• PETUNJUK TUGAS
Terjemahkan kalimat dari tulisan tentang dana kampanye partai politik ini ke dalam bahasa Inggris: "Bukan menjadi rahasia lagi jika dana kampanye parpol memang rentan terhadap aliran dana gelap, seperti suntikan dana dari mafia-mafia politik maupun dari para koruptor."

• TEKS SUMBER
+ + + +

Partai politik (parpol) di negara ini
agaknya tidak pernah mau serius melakukan proses demokrasi dengan bersih.
Buktinya, manajemen administrasi keuangan setiap parpol ternyata masih sangat
buruk. Hal ini terlihat dari penyerahan laporan awal dana kampanye yang dilakukan
pada detik-detik terakhir batas akhir penyerahan laporan. Hal ini membuktikan bahwa manajemen administrasi keuangan setiap
parpol masih menggunakan pola SKS, yakni “sistem kebut semalam”. Padahal
sebagian besar partai peserta pemilu 2014 mendatang adalah partai politik lama.
Diskala nasional, Partai Gerakan Indonesia Raya (Gerindra) menempati posisi
pertama partai peserta pemilu dengan anggaran dana kampanye terbesar, yakni
mencapai Rp 306 miliar.
Sementara itu, dana kampanye paling sedikit adalah
Partai Keadilan dan Persatuan Indonesia (PKPI) dengan anggaran dana kampanye
sebesar Rp 29 miliar. Sementara itu anggaran dana kampanye parpol lain, yakni
Partai Demokrat sebesar Rp 268 miliar, Partai Demokrasi Indonesia Perjuangan
(PDI-P) sebesar Rp 220 miliar, Partai Golongan Karya (Golkar) sebesar Rp 174
miliar, dan Partai Amanat Nasional sebesar Rp 170 miliar. Parpol lain seperti
Partai Hati Nurani Rakyat (Hanura), Partai Nasional Demokrat (Nasdem), Partai
Keadilan Sejahtera (PKS), Partai Kebangkitan Bangsa (PKB), dan Partai Bulan
Bintang (PBB), anggaran dana awal kampanye yang dilaporkan berturut-turut
sebesar Rp140 miliar, Rp 97 miliar, Rp 82 miliar, Rp 69 miliar, serta Rp 47,6
miliar.
Bukan menjadi rahasia lagi jika dana kampanye parpol memang rentan terhadap
aliran dana gelap, seperti suntikan dana dari mafia-mafia politik maupun dari
para koruptor. Apalagi perilaku parpol seakan turut mengamini pandangan
tersebut. Faktanya, parpol begitu enggan untuk menunjukkan transparansi sumber
dana kampanye yang dimiliki. Beberapa argumen yang diberikan terkesan
mengambang dan klise saja. Misalnya, dana yang dimiliki hanya merupakan
sumbangan dari kader dan calegnya saja. Publik jelas tak bisa percaya begitu
saja pada argumen-argumen seperti itu mengingat besarnya dana kampanye yang
dimiliki setiap parpol jumlahnya sangat fantastis. Selain itu, hampir semua
parpol juga menghindar dari pencatatan transaksi perbankan. Hal ini terlihat
jelas dari perputaran uang parpol sebut saja untuk iklan politik, ternyata lebih
sering menggunakan uang cash.

+ + + +

• DATA TERSEDIA
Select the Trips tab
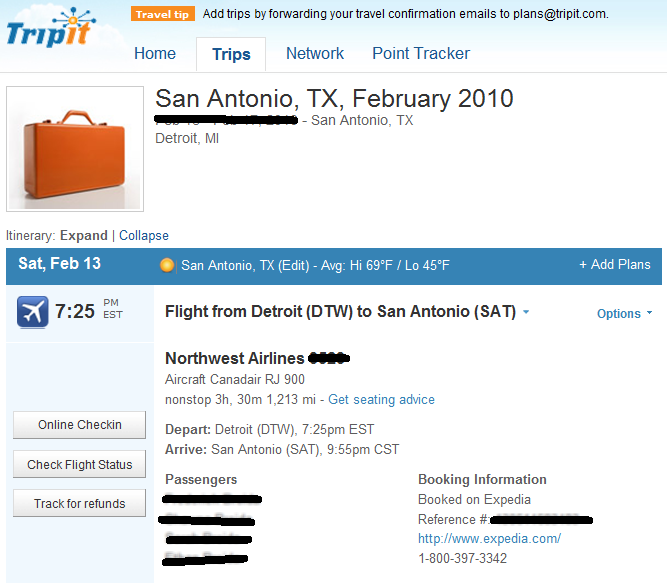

+ + + +

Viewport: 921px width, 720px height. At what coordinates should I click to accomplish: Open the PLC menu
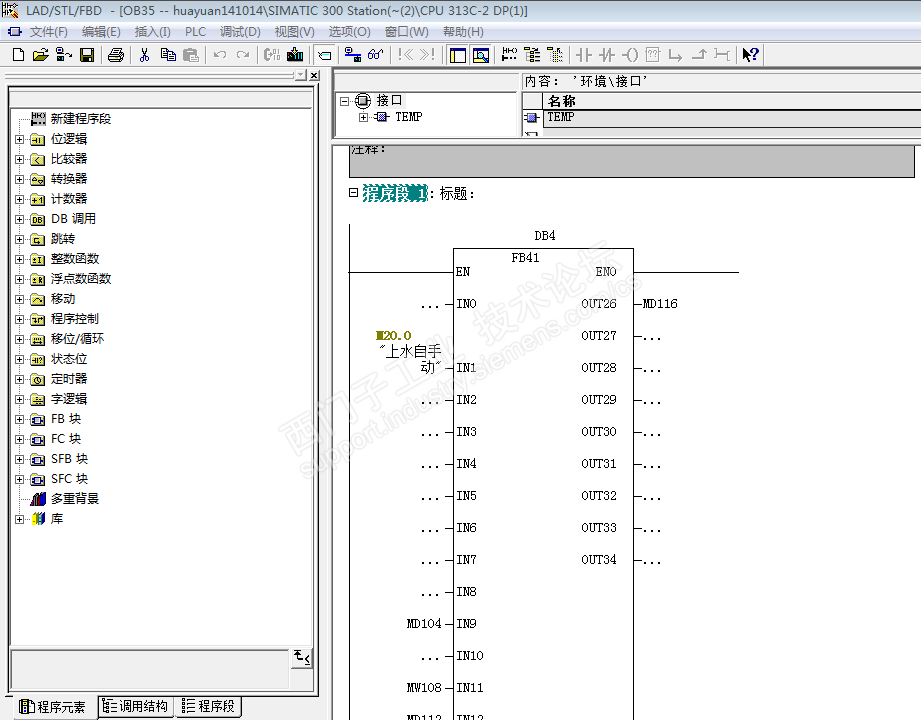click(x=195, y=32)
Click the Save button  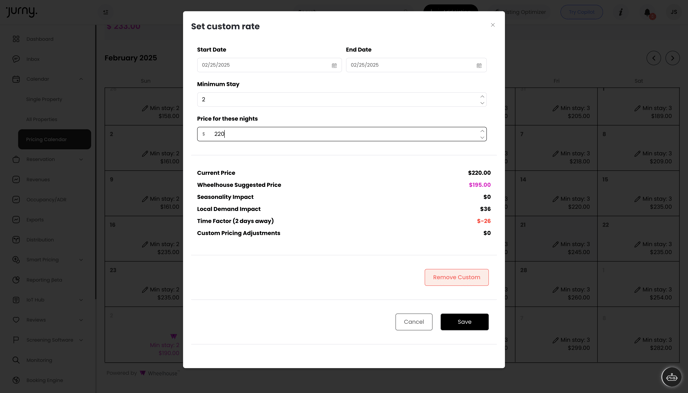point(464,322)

+ + + +

• HASIL
It is no longer a secret that political parties' campaign funds are indeed vulnerable to flows of illicit money, such as cash injections from political mafias as well as from corrupt individuals.